В своё первое путешествие мальчик тоже отправился по реке… За окном теплохода, за неширокой полосой воды, всё скользил и скользил берег, за кормой удивлённо и неохотно вскипала вода и, подобравшись, катила на две стороны волны. Берег часто менялся: то низкий, ярко-зелёный, на свежей зелени пасутся коровы, то за поворотом сразу яр, наверху постройки, вниз, к воде и лодкам, ведут ступеньки, возле лодок прыгают, что-то кричат и машут руками ребятишки, возле домов, прикрываясь от солнца ладошками, стоят взрослые.

Вот и солнце ушло, на берега легла сплошная густая тень, и только у самой воды узкой полоской желтел каменишник. Горы вдали, молчаливые и низко сгорбленные, заволакивало серой, едва уловимой дымкой. Кое-где уже пробивались огоньки, но, помигав, пропадали, растворялись в неверном и зыбком свете сумерек. Небо казалось подтаявшим, размытым, звёзды на нём не проклюнулись, горизонт мягко и невидно сливался с землёй. Мерно и приглушённо шумела за бортом вода, да от катившейся по камням волны долетало осторожное и ленивое журчание.

Мимо, совсем близко, прошумел остров, высокий и закруглённый, как баржа. Как хорошо теперь на островах, где поднимаются мягкие и нежные, будто мех, травы и особенно ярко и щедро цветут цветы. От ветров гнутся в одну сторону деревья, но стоят крепко, кряжисто, широко раскинув цепкие и тугие корни. Возле воды заросли ольхи и тальника, а дальше ягодник — больше всего смородины. И всегда на острове возникает удивительное — обманчивое и одновременно верное ощущение движения, словно ты на корабле, на пароходе, плывущем медленно и важно. Знаешь, что стоишь на твёрдой земле, но под ногами, передвигаясь, мелко подрагивает, поворачивает то влево, то вправо, и ты уже не в состоянии сопротивляться — плывёшь куда-то осторожно и загадочно.

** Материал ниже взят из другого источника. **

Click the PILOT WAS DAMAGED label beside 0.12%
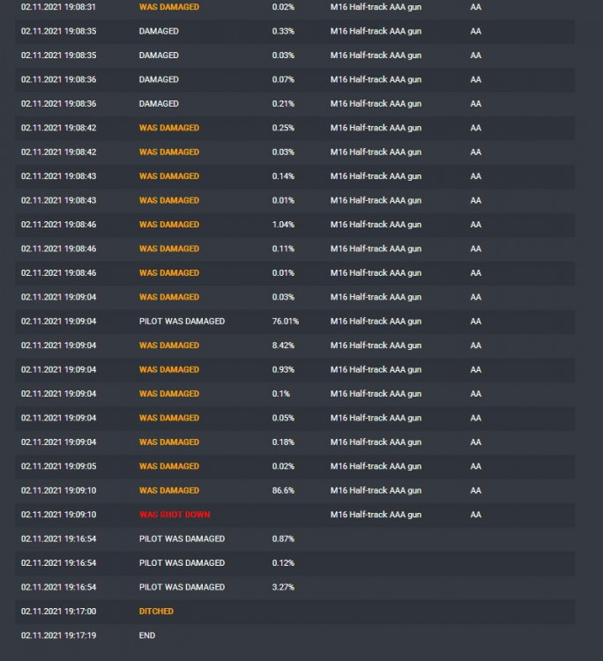The height and width of the screenshot is (661, 603). click(182, 563)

Ночь на реке. Звёзды, ещё не назрев, были по-весеннему далёкими и мелкими. Зато луна, круглая и полная, висела под небом совсем низко и празднично. В её серебристом свете всё вокруг лежало в блаженном оцепенении, и только река, в глубине которой отражалось ночное небо, сверху отсвечивала зелёным надменным сиянием.

С неба сорвалась звезда и, прочертив горящую линию, погасла. И тут же невесть с чего, как спросонья, коротко и жалобно хныкнул гудок теплохода. В отходящей к берегу волне, удлиняясь в свечки, играли звёзды. Встречный ветер, треплющий освещённый прожектором флаг теплохода, дул поверху и не тревожил речную гладь. Изредка сбоку возникали жёлтые или красные огни бакенов, возле них шумела вода.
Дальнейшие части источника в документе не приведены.